If I wasn’t running late, I would have paid more attention to the cab driver’s story.

“What a waste,” he confided a minute after I got in. “A woman asked me if he could bring her to Pasay.” The driver refused; he was nearly done with his shift and was about to head back to Cubao.

And it was a beautiful woman, he said, still reliving the conversation. The girl was young and a little round. While we were hurtling along EDSA, he gestured how her buttocks jiggled when she walked.

The driver, on the other hand, was old and tired-looking. He looked like the type who’d go drinking all night when not driving, and was the rowdiest drunk guy when he had downed a few bottles.

“And she fluttered her eyes at me,” he confided to me. “As if that kind of flirting would change my mind!”
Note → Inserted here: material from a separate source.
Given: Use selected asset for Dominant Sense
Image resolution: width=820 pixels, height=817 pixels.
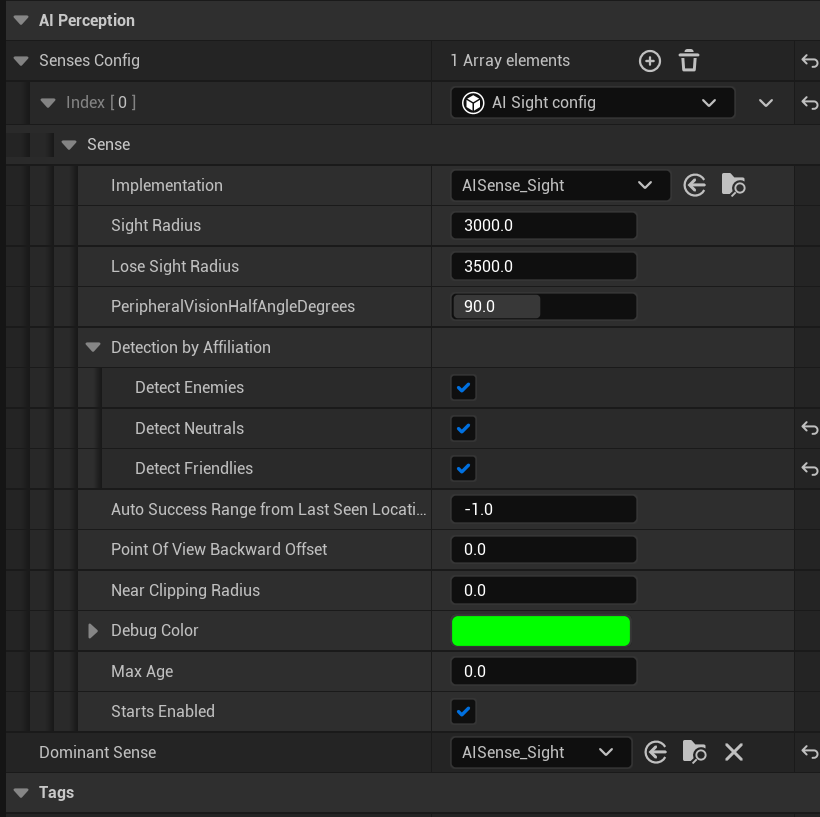Looking at the screenshot, I should point(656,752).
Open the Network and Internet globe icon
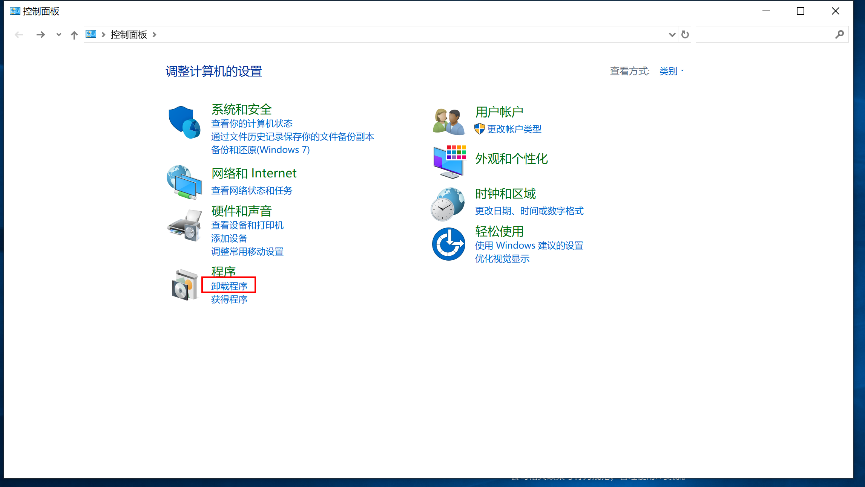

Just about that time, the cab radio started playing “Bakit” by Imelda Papin, with it’s familiar chorus: “Kung liligaya ka sa piling ng iba?” The song sounded very apt for that man.

“You weren’t born yet when that song came out,” he told me, obviously assuming I was younger than my actual age. “They used to play that in the provinces. People would dance to this song, wearing flared pants.” These were the stories I heard from the mother, while growing up.

I wanted to humor the driver and tell him I still wear flared pants, but I was in a hurry and I’m still tired from the trip back from Baguio to Manila that afternoon.